Mas o filme vai além da relação mestre-pupilo e achei isso bastante interessante. Explica um pouco para nós, leigos, os conflitos entre os saberes dos dois pesquisadores e como a vida pessoal de cada um deles influencia na maneira de pensar e tratar o paciente. Em se tratando de mente humana e de seus mistérios, com o passar do tempo Jung questiona a eficácia do método de Freud de fazer o paciente elaborar o trauma através do seu próprio discurso, e envereda pelos sinais embutidos nos sonhos e da mística, acreditando ser este o trunfo para o paciente encontrar um novo caminho.

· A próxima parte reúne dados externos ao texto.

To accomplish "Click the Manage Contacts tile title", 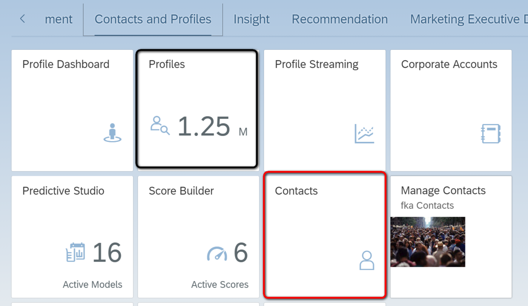I will [x=443, y=191].
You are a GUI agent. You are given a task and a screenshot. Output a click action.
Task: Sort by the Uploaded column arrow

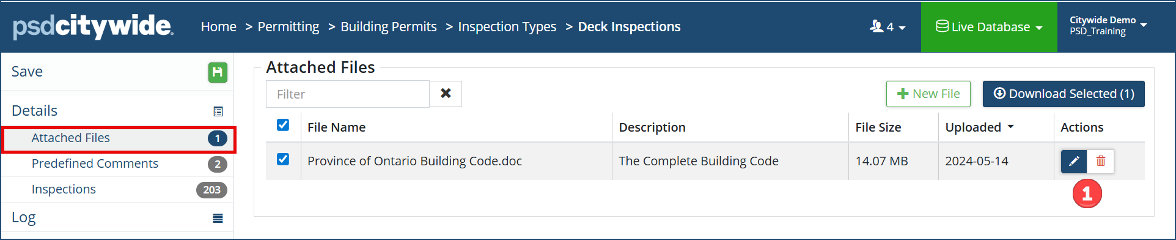(1010, 127)
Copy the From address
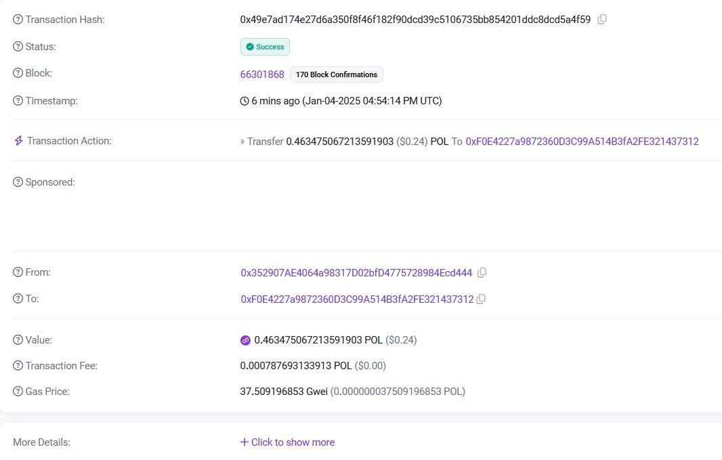The height and width of the screenshot is (460, 722). point(482,273)
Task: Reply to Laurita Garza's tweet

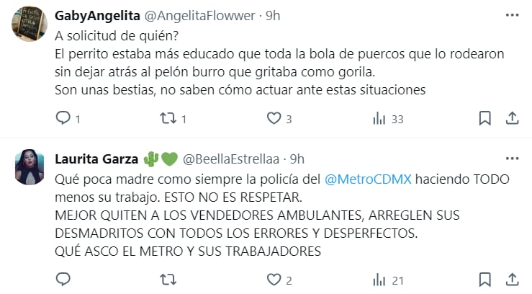Action: pos(63,280)
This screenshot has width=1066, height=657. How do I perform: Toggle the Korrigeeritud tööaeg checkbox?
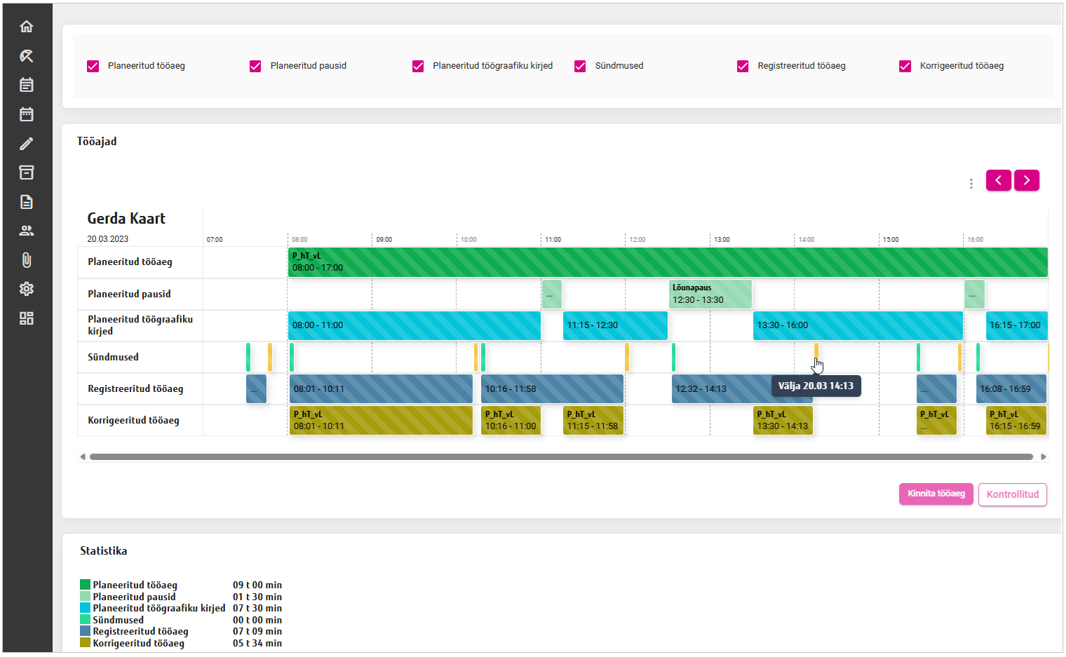click(905, 66)
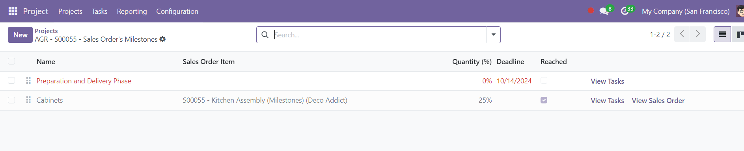Viewport: 744px width, 151px height.
Task: Tick the Reached checkbox for Preparation and Delivery Phase
Action: pos(544,81)
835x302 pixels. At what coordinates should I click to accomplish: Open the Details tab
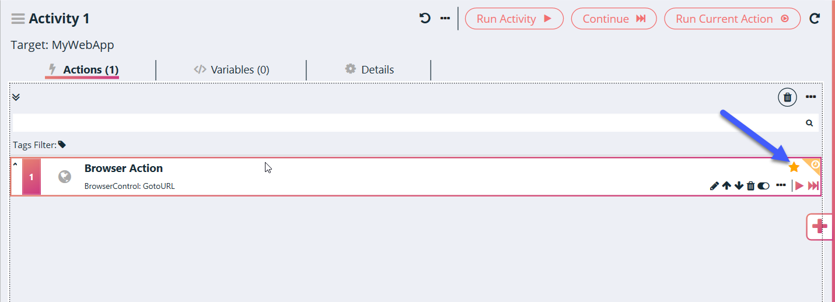(369, 70)
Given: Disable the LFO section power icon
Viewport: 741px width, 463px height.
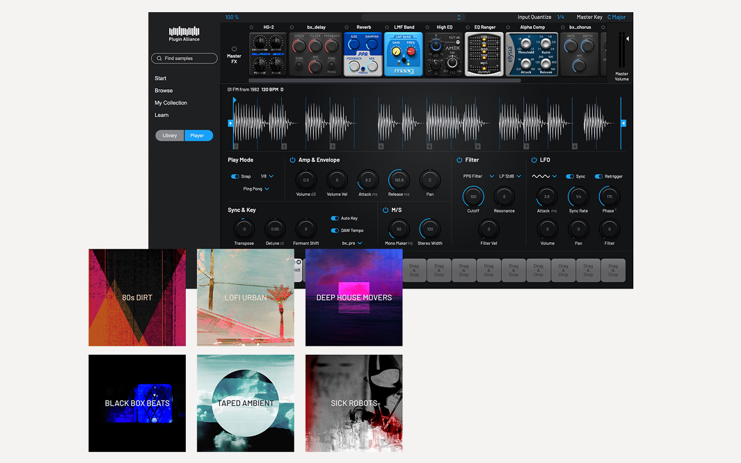Looking at the screenshot, I should coord(535,160).
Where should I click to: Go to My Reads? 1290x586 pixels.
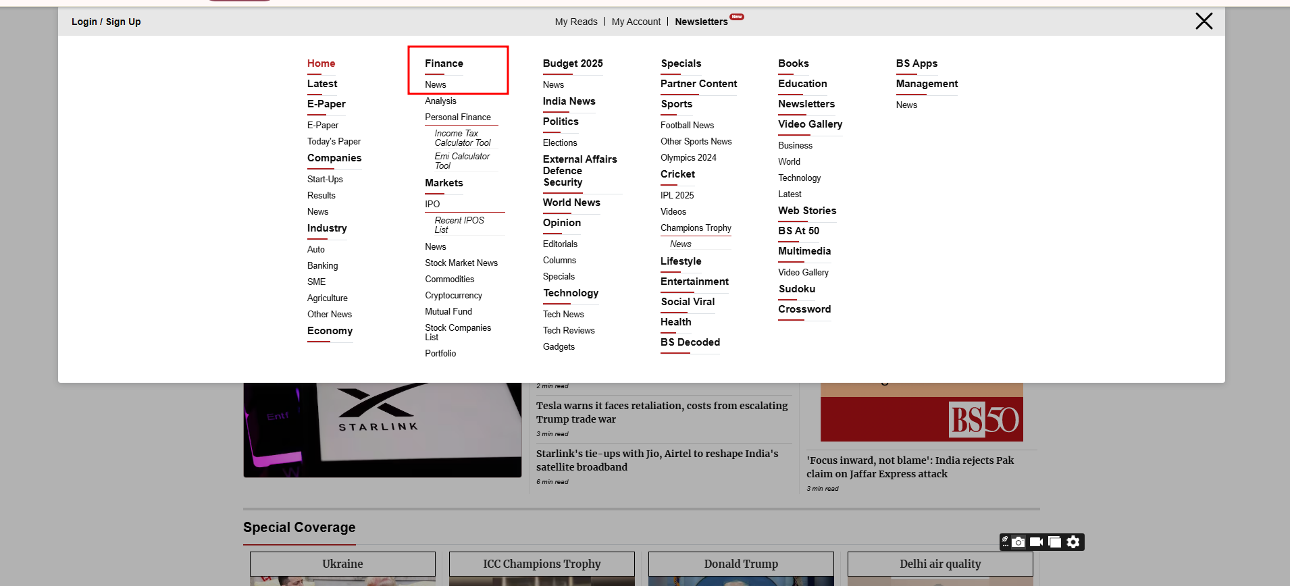pyautogui.click(x=575, y=22)
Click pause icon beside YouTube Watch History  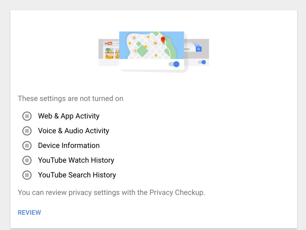point(27,160)
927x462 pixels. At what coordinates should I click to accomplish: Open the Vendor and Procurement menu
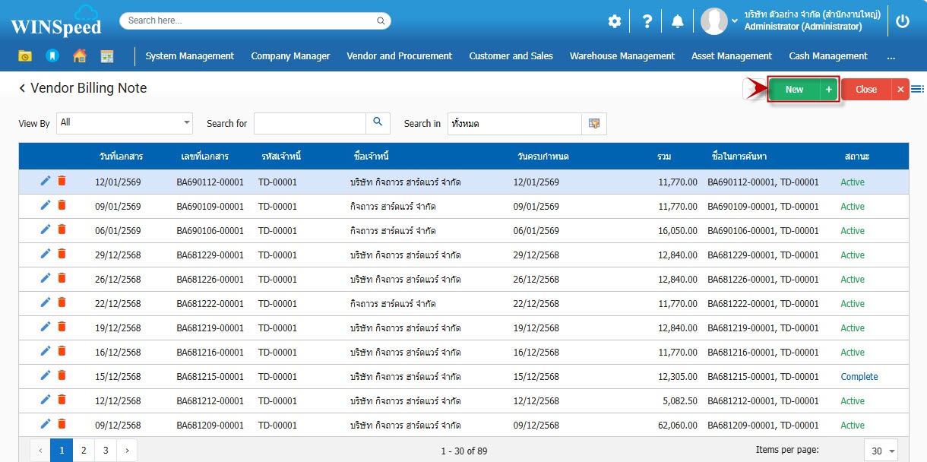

Depois de tanta psicanálise, vale dizer que o filme retrata lindamente os cenários da Áustria e Suíça da época, com uma reconstituição muito cuidadosa. Claro que é preciso interessar-se pelo assunto. Mas mesmo assim, eu diria que Um Método Perigoso tem um caso clássico de casamento, traição, atração, sexo e ciúme. É uma boa história, afinal. E rende muito assunto para o divã.